Track down each line below containing the string "Insights" and copy it.
[Data listing — start]
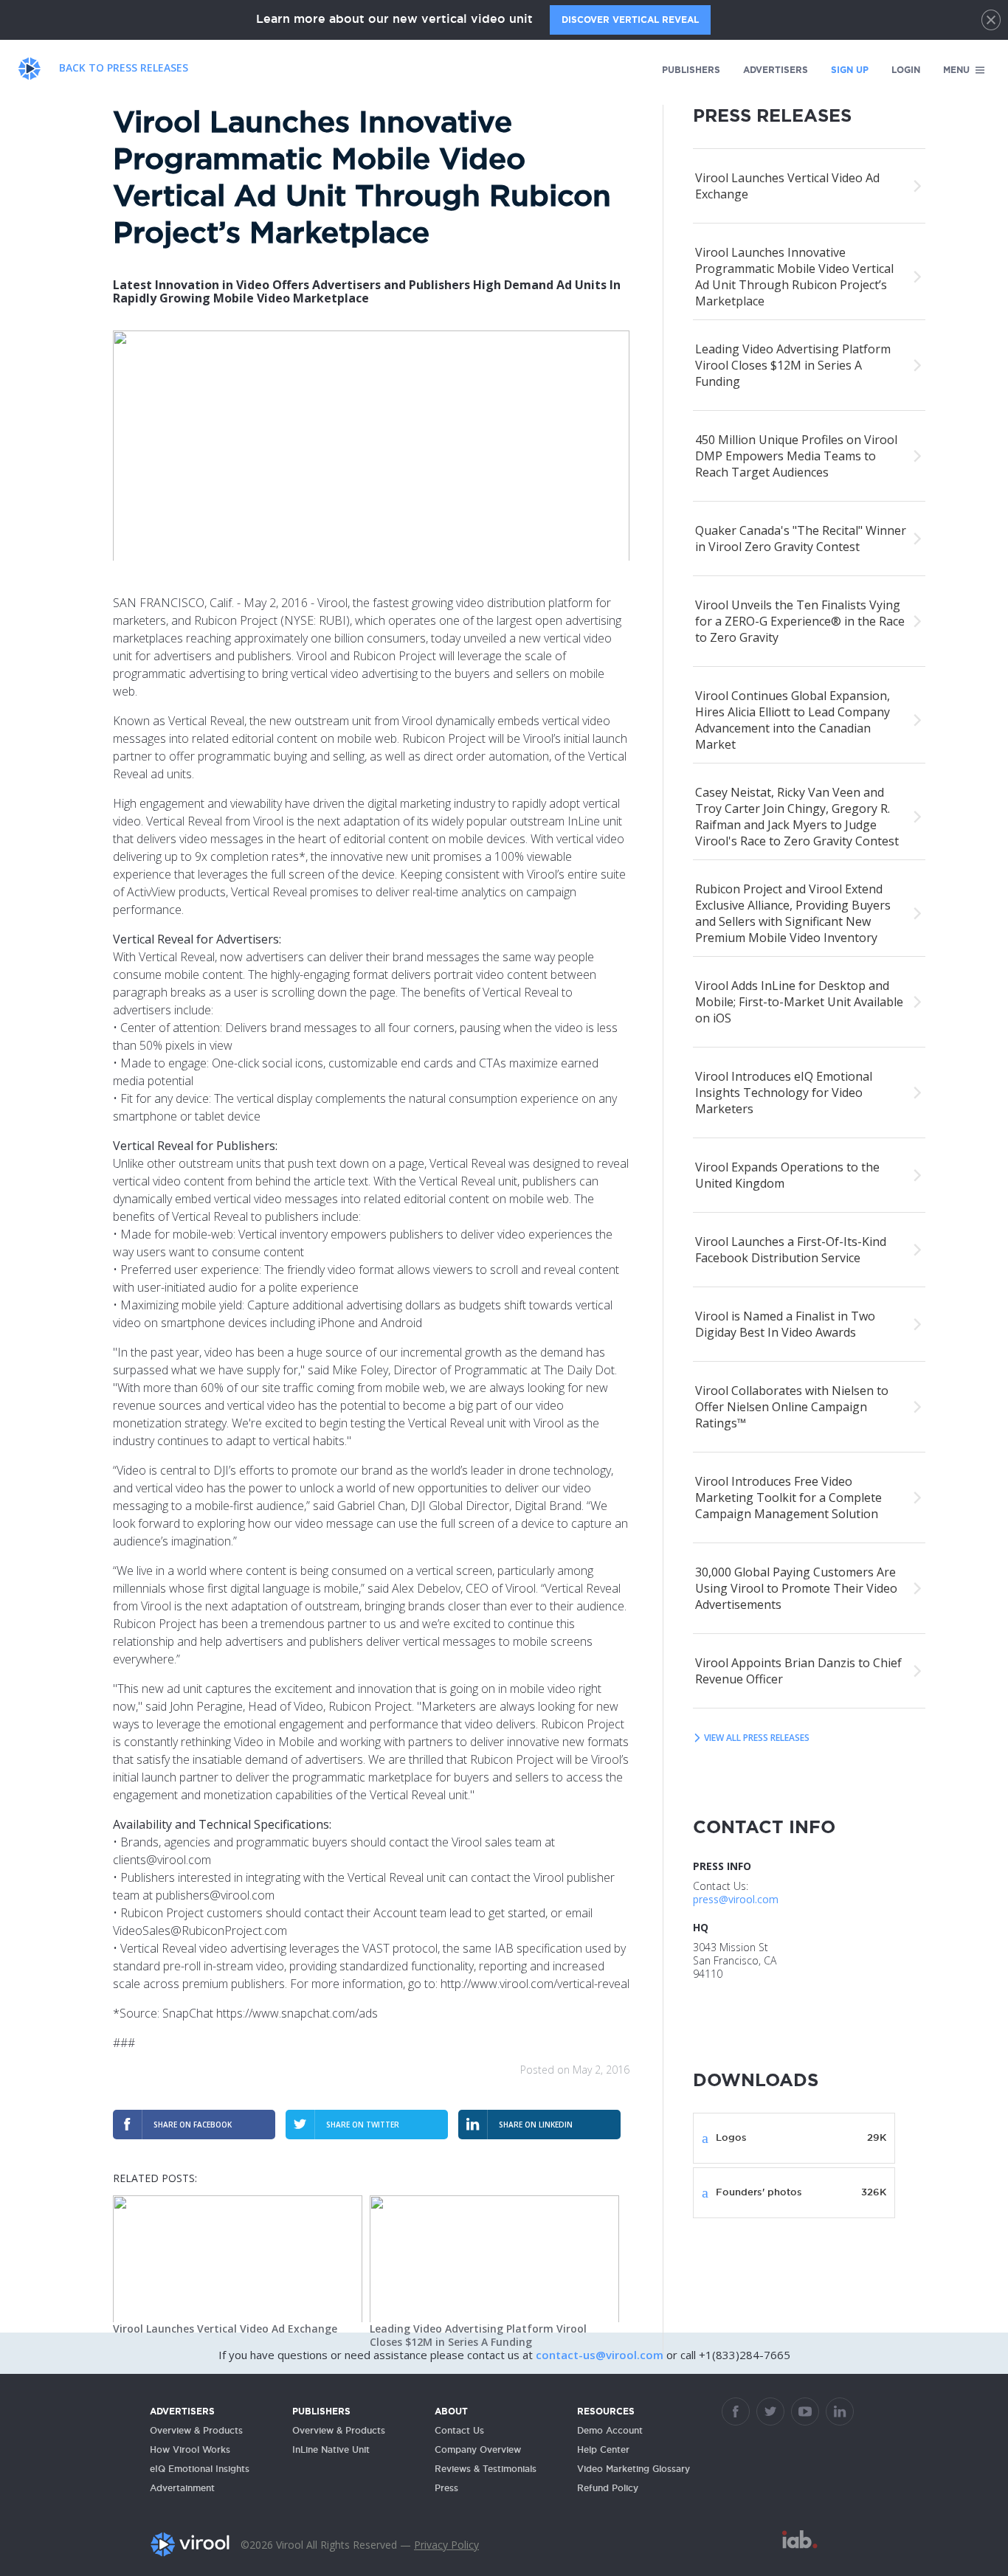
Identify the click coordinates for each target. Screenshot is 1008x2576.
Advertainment (182, 2488)
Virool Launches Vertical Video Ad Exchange (225, 2328)
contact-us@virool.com (601, 2354)
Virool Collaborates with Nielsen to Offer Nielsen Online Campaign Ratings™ (791, 1406)
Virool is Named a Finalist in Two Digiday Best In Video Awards (785, 1324)
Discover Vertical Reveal (630, 19)
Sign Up (850, 69)
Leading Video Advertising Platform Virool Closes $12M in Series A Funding (478, 2335)
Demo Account (610, 2430)
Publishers (691, 69)
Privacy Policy (446, 2545)
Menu (958, 69)
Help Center (603, 2449)
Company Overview (478, 2449)
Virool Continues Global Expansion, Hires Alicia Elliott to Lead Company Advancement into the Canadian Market (792, 720)
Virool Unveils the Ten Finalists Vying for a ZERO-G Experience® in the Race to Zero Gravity (800, 621)
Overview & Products (196, 2430)
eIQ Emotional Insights (199, 2469)
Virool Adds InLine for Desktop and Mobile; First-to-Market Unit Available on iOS (799, 1001)
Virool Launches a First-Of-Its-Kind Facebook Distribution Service (790, 1249)
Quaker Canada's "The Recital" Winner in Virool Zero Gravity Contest (800, 538)
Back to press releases (123, 68)
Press (446, 2488)
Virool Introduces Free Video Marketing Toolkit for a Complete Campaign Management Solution (788, 1497)
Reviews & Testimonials (485, 2469)
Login (905, 69)
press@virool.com (736, 1899)
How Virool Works (190, 2449)
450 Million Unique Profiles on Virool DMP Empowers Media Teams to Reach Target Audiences (796, 456)
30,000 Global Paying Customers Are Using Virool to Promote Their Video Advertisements (796, 1588)
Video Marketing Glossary (633, 2469)
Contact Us (459, 2430)
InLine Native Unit (331, 2449)
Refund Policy (607, 2488)
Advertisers (775, 69)
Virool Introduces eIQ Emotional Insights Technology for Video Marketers (783, 1092)
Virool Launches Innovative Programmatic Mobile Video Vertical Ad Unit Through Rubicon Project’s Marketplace (794, 276)
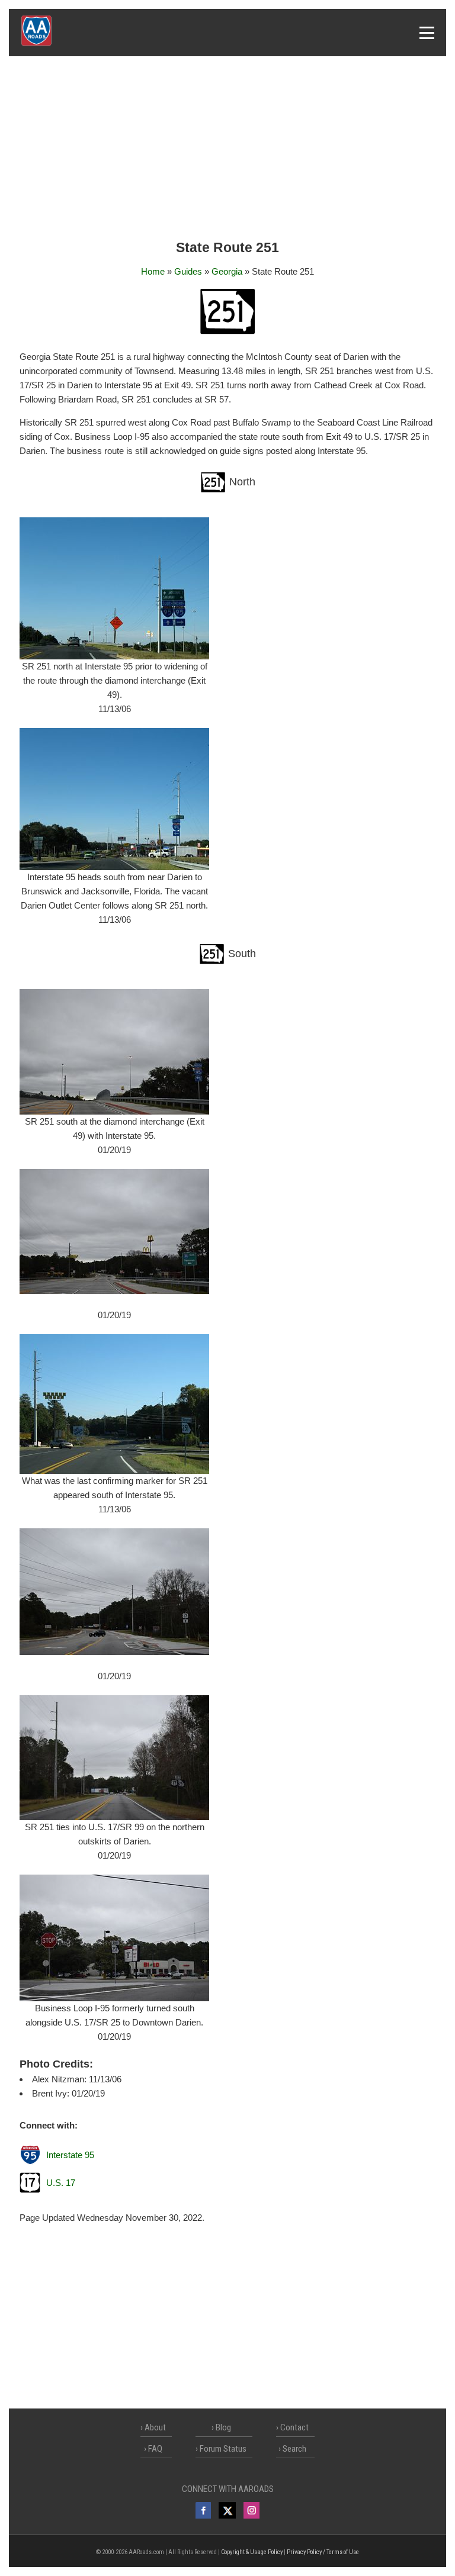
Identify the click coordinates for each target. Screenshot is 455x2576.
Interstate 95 (70, 2155)
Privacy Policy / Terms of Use (323, 2552)
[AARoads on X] (227, 2510)
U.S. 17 (60, 2183)
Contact (294, 2427)
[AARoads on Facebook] (203, 2510)
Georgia (227, 271)
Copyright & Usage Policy (252, 2552)
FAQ (155, 2448)
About (155, 2427)
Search (294, 2448)
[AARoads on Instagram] (251, 2510)
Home (153, 271)
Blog (223, 2427)
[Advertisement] (227, 148)
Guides (188, 271)
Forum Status (223, 2448)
[Data listing — finish]
Answer to this problem:
eIQ Emotional Insights (199, 2469)
Virool Introduces eIQ Emotional Insights Technology for Video Marketers (783, 1092)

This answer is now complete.